# questions regarding stearic and citric acid



## Emilee (Nov 19, 2009)

just new to the lotion/cream making thing

found some recipes with stearic and citric acid in them as well as the oils, water and emulsifier.

what would be the purpose of adding these 2 things?

also can anyone recommend a good book/books regarding making lotions and creams.  I keep making small amounts of recipes I think would be nice, but keep coming up with question after question, that I think could be answered in a good book.


----------



## topcat (Nov 19, 2009)

I can't recommend a book Emilee - I use Aussie Soap Supplies recipe formulary for anything I want to know - but I do know that stearic thickens an emulsion and citric balances the pH.  HTH!

Tanya


----------



## carolynp (Nov 22, 2009)

emillee wrote

also can anyone recommend a good book/books regarding making lotions and creams.  I keep making small amounts of recipes I think would be nice, but keep coming up with question after question, that I think could be answered in a good book.[/quote]   

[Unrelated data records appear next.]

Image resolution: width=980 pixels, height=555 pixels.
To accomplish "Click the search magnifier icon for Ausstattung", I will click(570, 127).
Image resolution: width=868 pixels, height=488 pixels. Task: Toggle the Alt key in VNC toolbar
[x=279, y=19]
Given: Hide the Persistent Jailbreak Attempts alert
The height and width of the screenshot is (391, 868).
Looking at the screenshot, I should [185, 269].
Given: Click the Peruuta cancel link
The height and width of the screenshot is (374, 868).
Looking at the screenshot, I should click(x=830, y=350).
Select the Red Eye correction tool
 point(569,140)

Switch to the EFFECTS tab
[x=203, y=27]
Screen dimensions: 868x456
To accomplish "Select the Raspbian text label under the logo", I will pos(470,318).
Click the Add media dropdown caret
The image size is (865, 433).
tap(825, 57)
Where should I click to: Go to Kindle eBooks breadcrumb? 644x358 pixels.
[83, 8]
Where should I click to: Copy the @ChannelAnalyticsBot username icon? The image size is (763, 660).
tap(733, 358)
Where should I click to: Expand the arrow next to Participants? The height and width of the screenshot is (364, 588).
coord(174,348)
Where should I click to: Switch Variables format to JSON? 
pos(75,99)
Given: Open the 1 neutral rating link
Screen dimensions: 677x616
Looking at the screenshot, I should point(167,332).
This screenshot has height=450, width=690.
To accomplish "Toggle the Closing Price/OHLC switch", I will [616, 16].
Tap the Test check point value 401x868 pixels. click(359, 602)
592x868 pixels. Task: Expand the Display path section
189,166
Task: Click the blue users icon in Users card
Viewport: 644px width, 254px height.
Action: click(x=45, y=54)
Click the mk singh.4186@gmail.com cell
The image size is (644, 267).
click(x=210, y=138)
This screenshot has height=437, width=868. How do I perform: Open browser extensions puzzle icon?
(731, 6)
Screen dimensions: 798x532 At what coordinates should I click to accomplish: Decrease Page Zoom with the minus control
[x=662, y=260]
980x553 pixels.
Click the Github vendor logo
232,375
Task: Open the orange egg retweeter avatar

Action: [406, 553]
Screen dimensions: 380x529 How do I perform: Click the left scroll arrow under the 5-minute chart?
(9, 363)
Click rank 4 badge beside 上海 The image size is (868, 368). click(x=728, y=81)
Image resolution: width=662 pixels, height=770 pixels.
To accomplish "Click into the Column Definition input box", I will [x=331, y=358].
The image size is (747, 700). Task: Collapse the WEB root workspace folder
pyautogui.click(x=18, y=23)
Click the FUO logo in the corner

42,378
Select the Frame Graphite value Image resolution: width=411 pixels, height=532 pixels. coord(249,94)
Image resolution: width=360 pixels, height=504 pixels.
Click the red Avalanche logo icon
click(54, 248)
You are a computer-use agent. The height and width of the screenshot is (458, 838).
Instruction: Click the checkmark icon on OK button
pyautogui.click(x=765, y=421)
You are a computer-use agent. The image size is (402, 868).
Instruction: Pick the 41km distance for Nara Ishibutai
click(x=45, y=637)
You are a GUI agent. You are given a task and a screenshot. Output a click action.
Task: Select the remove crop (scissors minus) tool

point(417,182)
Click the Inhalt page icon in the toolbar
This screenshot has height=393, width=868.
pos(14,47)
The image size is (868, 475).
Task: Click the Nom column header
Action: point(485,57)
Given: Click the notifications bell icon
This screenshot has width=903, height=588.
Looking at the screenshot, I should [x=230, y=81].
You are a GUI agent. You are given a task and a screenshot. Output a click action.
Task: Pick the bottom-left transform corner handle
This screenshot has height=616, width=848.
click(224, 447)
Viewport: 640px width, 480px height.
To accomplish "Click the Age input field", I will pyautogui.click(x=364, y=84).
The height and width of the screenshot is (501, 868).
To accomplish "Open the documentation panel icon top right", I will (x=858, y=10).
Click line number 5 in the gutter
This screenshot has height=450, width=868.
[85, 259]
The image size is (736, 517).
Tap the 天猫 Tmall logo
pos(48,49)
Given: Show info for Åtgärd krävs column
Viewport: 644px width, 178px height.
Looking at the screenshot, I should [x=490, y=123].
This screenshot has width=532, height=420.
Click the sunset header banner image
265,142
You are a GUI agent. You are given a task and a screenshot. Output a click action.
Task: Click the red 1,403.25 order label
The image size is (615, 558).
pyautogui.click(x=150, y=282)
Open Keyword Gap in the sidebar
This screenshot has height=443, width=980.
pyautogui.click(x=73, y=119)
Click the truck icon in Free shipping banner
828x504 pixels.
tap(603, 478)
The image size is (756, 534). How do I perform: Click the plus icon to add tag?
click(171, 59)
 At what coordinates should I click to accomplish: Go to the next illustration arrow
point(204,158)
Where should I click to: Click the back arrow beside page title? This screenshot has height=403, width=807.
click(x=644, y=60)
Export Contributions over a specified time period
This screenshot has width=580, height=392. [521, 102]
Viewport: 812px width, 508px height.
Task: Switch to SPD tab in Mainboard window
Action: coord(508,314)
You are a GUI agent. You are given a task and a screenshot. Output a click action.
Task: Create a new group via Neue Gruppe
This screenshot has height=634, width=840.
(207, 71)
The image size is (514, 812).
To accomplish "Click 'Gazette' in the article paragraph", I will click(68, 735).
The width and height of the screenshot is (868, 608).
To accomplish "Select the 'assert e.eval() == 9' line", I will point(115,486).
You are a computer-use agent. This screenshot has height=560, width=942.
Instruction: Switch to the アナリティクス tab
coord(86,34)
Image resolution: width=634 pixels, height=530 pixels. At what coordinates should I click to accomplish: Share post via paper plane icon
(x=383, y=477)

Bramble berry has a lovely manual that they include with there lotion makeing kits,maybe they would just sell you the book.


----------



## andreabadgley (Nov 22, 2009)

Emillee, I have had this same question - regarding both the books and the stearic/citric acids.  I've tried a couple of lotion recipes, and both separated after a few weeks, so I need to find some good resources for lotion-making.  Topcat and Carolyn, thanks for the leads on that.  Now that we're in a colder, drier climate, I need some serious lotion!


----------



## carebear (Nov 22, 2009)

stearic acid will thicken the lotion
citric acid is used to adjust the pH.


----------